Pero quizás el punto crucial sea la veneración, la adoración, que la cultura gringa tiene por la violencia. Desde sus cowboys hasta sus soldados, agentes de la CIA o de la DEA, sus series policiacas con vigilantes fuera de la Ley, su defensa de la posesión de armas de alto poder como respeto por la legalidad de la autodefensa, el encantamiento con la estética de la destrucción, su fascinación por la sangre y los crímenes, su empatía por la mafia, los asesinos seriales, los guardianes anónimos y las ejecuciones públicas. La violencia es el hechizo y la maldición de los gringos.
Como decíamos, ante la violencia hay dos reacciones: de expulsión o de extrañamiento. Miedo, indignación, y asco. Pero la cultura gringa con las mil películas sobre asesinos seriales producidas entre 1990 y 2007, inventaron otra: la proximidad con el violentador. Han generado un espectáculo de la herida que ahora es exhibida masivamente en forma de la violencia del perpetrador y de sus huellas en sus víctimas.
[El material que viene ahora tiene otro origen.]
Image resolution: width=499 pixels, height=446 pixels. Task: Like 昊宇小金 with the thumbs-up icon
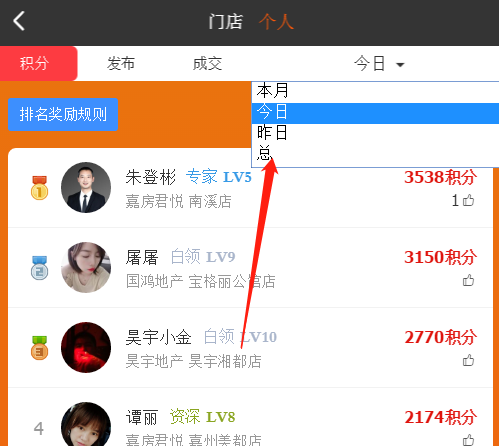pos(468,360)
Lo que nos hechiza es, de pronto, la falta de fronteras entre los motivos y sus consecuencias, entre lo íntimo de la violencia y su consecución en la crueldad pública. Escuchar el audio del asesino de Teotihuacán nos lleva a un desorden de nulo entendimiento.
Hoy, Estados Unidos es para el resto del mundo esa violencia verbal, física, moral puesta a cada segundo en las redes. Es tan atroz su decrepitud que esa misma nación se ha convertido en parte del espectáculo global de la maldición de la violencia. Lo que vemos es al violentador en toda su ridiculez, cómo nos aterra y lo despreciamos al mismo tiempo, cómo quisiéramos que despareciera y, al mismo tiempo, no podemos quitarle la mirada de encima.